- WHAT NEEDS TO BE DONE -
Nothing in the records may be left out or altered; reproduce them all exactly.
*** Opening of MATERIAL TO PROCESS ***
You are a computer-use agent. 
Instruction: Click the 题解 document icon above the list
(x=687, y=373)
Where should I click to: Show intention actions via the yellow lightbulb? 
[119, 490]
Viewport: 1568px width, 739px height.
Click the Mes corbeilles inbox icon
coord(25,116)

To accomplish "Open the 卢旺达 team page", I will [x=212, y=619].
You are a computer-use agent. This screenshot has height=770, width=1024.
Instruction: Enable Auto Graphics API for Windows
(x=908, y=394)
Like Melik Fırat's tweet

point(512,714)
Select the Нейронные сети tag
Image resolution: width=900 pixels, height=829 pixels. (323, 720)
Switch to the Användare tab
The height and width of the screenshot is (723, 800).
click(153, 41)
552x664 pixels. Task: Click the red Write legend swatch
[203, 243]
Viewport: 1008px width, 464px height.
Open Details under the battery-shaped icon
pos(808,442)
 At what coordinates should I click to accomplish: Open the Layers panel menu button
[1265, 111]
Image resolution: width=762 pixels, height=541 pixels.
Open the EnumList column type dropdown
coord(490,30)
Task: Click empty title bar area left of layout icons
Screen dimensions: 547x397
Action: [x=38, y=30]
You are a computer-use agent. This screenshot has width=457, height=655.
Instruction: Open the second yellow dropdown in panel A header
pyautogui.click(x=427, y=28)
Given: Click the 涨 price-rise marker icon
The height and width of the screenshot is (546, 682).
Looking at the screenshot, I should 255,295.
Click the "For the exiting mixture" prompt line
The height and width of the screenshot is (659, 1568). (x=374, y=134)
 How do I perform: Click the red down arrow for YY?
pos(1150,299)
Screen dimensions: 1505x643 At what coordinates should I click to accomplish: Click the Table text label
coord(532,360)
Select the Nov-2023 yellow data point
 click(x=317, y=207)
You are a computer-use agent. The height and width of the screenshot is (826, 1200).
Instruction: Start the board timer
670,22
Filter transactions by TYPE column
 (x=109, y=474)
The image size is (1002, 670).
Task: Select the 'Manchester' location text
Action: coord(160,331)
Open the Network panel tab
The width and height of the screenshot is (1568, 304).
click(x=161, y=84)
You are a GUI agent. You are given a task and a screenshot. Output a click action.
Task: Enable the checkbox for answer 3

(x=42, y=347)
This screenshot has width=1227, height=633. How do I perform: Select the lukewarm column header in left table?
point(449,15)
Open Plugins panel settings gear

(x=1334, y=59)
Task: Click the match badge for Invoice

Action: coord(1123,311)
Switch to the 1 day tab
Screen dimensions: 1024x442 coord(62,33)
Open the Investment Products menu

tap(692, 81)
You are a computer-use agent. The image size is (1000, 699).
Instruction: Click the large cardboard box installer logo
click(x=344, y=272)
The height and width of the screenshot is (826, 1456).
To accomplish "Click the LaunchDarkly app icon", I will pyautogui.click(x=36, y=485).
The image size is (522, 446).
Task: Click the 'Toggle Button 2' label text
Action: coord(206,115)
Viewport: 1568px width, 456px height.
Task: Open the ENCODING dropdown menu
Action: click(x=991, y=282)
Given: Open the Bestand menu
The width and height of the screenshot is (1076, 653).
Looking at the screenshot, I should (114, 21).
*** Close of MATERIAL TO PROCESS ***
- ANSWER SECTION -
You are a computer-use agent. 
Instruction: Click the 题解 document icon above the list
(x=687, y=373)
Where should I click to: Show intention actions via the yellow lightbulb? 
[119, 490]
Viewport: 1568px width, 739px height.
Click the Mes corbeilles inbox icon
coord(25,116)

To accomplish "Open the 卢旺达 team page", I will [x=212, y=619].
You are a computer-use agent. This screenshot has height=770, width=1024.
Instruction: Enable Auto Graphics API for Windows
(x=908, y=394)
Like Melik Fırat's tweet

point(512,714)
Select the Нейронные сети tag
Image resolution: width=900 pixels, height=829 pixels. (323, 720)
Switch to the Användare tab
The height and width of the screenshot is (723, 800).
click(153, 41)
552x664 pixels. Task: Click the red Write legend swatch
[203, 243]
Viewport: 1008px width, 464px height.
Open Details under the battery-shaped icon
pos(808,442)
 At what coordinates should I click to accomplish: Open the Layers panel menu button
[1265, 111]
Image resolution: width=762 pixels, height=541 pixels.
Open the EnumList column type dropdown
coord(490,30)
Task: Click empty title bar area left of layout icons
Screen dimensions: 547x397
Action: [x=38, y=30]
You are a computer-use agent. This screenshot has width=457, height=655.
Instruction: Open the second yellow dropdown in panel A header
pyautogui.click(x=427, y=28)
Given: Click the 涨 price-rise marker icon
The height and width of the screenshot is (546, 682).
Looking at the screenshot, I should 255,295.
Click the "For the exiting mixture" prompt line
The height and width of the screenshot is (659, 1568). (x=374, y=134)
 How do I perform: Click the red down arrow for YY?
pos(1150,299)
Screen dimensions: 1505x643 At what coordinates should I click to accomplish: Click the Table text label
coord(532,360)
Select the Nov-2023 yellow data point
 click(x=317, y=207)
You are a computer-use agent. The height and width of the screenshot is (826, 1200).
Instruction: Start the board timer
670,22
Filter transactions by TYPE column
 (x=109, y=474)
The image size is (1002, 670).
Task: Select the 'Manchester' location text
Action: coord(160,331)
Open the Network panel tab
The width and height of the screenshot is (1568, 304).
click(x=161, y=84)
You are a GUI agent. You are given a task and a screenshot. Output a click action.
Task: Enable the checkbox for answer 3

(x=42, y=347)
This screenshot has width=1227, height=633. How do I perform: Select the lukewarm column header in left table?
point(449,15)
Open Plugins panel settings gear

(x=1334, y=59)
Task: Click the match badge for Invoice

Action: coord(1123,311)
Switch to the 1 day tab
Screen dimensions: 1024x442 coord(62,33)
Open the Investment Products menu

tap(692, 81)
You are a computer-use agent. The image size is (1000, 699).
Instruction: Click the large cardboard box installer logo
click(x=344, y=272)
The height and width of the screenshot is (826, 1456).
To accomplish "Click the LaunchDarkly app icon", I will pyautogui.click(x=36, y=485).
The image size is (522, 446).
Task: Click the 'Toggle Button 2' label text
Action: coord(206,115)
Viewport: 1568px width, 456px height.
Task: Open the ENCODING dropdown menu
Action: click(x=991, y=282)
Given: Open the Bestand menu
The width and height of the screenshot is (1076, 653).
Looking at the screenshot, I should (114, 21).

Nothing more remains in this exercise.